Now on trial for corporate and political spying, including over the theft of the phone of Pablo Iglesias’s assistant, Villarejo released the recordings in order to force a political intervention in his trial. His revelations were effectively a warning that he would bring the monarchy down with him, if he was sentenced to a long jail term.
The police chief was also probably connected with the 2016 leaking of WhatsApp messages of support from the current king and queen, Felipe and Leticia, to their close friend and “yoga buddy” Javier López Madrid after he was implicated in the Púnica corruption scandal, which engulfed the right-wing People’s Party in 2014.
In this respect, the political establishment’s current strategy of closing ranks around Felipe and ensuring the continuity of the monarchy will not be easy to pull off. Indeed, the last months have made it increasingly difficult to separate the reigning monarch from his father’s scandals. In particular, in the Villarejo recordings, Larsen talks about how the money Juan Carlos brought back from the Middle East was used to pay the expenses of his entire family — including King Felipe’s.
This claim needs to be investigated. But the political establishment is betting that inertia and the lack of an organized republican movement will see the existing parliamentary monarchy survive. In particular, the ruling Socialist Party has stood firmly with Felipe — with prime minister Pedro Sánchez claiming that the exit of his crisis-hit father has strengthened the monarchy’s position. Such sentiments are in sharp contrast to the position of its junior coalition partner Unidas Podemos, which released a statement affirming “it must be the people who decide” Spain’s constitutional form.

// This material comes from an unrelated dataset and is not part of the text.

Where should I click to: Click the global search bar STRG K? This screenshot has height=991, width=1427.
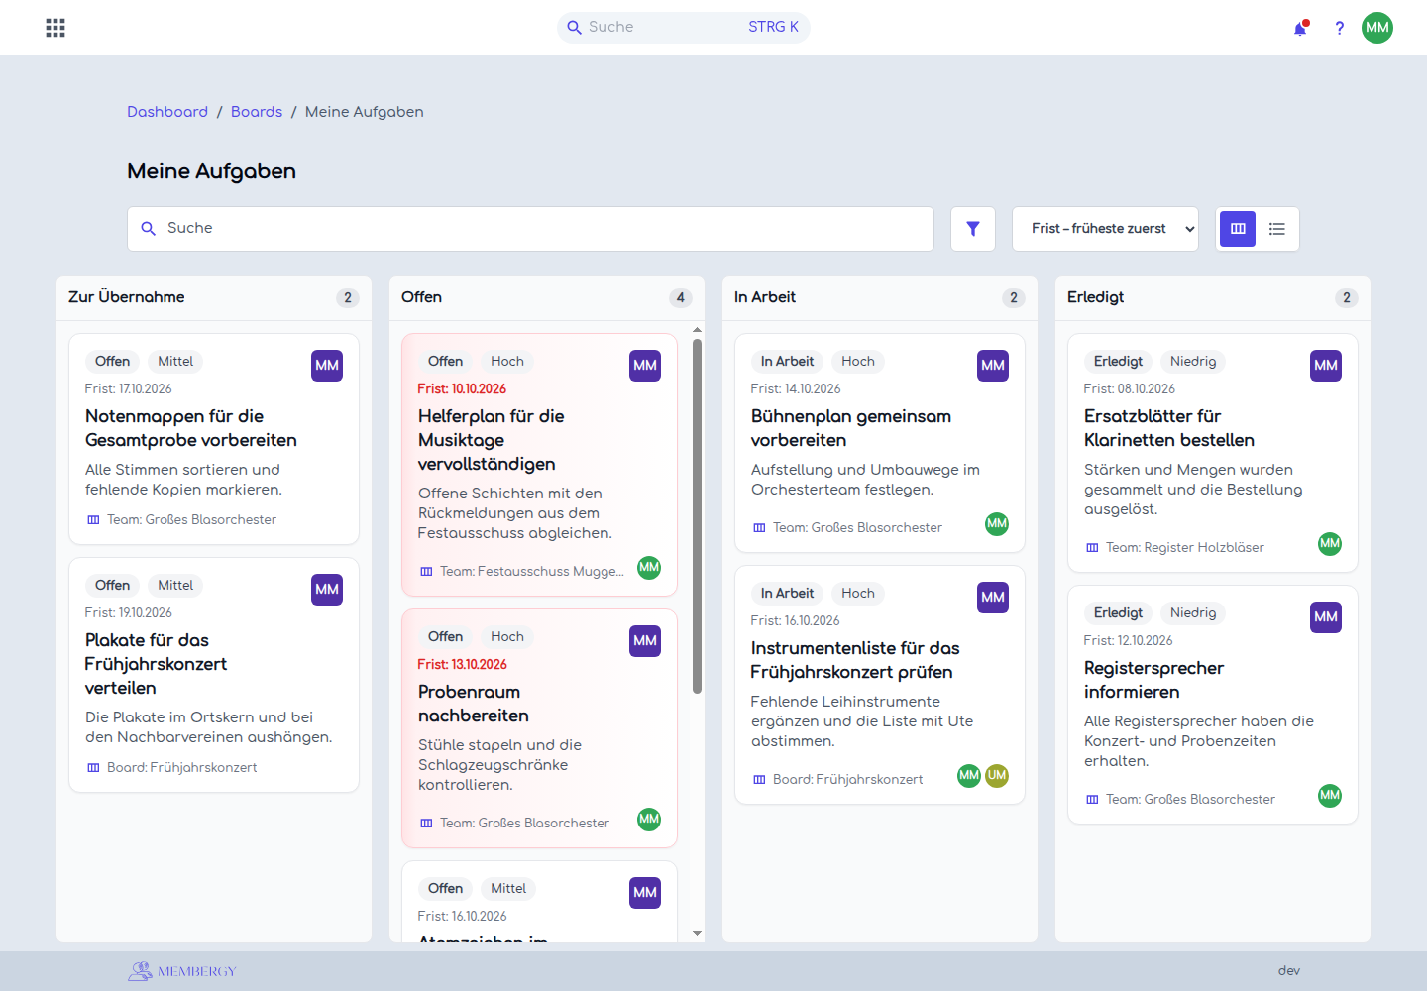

Polling from May for Publico shows 51 percent of Spaniards favor a republic and 58.2 percent would support a referendum on the issue; however, the institutional balance of power would not allow any such democratic exercise to take place. Yet this is also the country which self-identifies as further to the Left than any other in Europe. The ongoing revelations over the monarchy once again underline the glaring contradiction between the rabid cronyism of Spanish capitalism and the social majority’s commitment to democracy and social justice.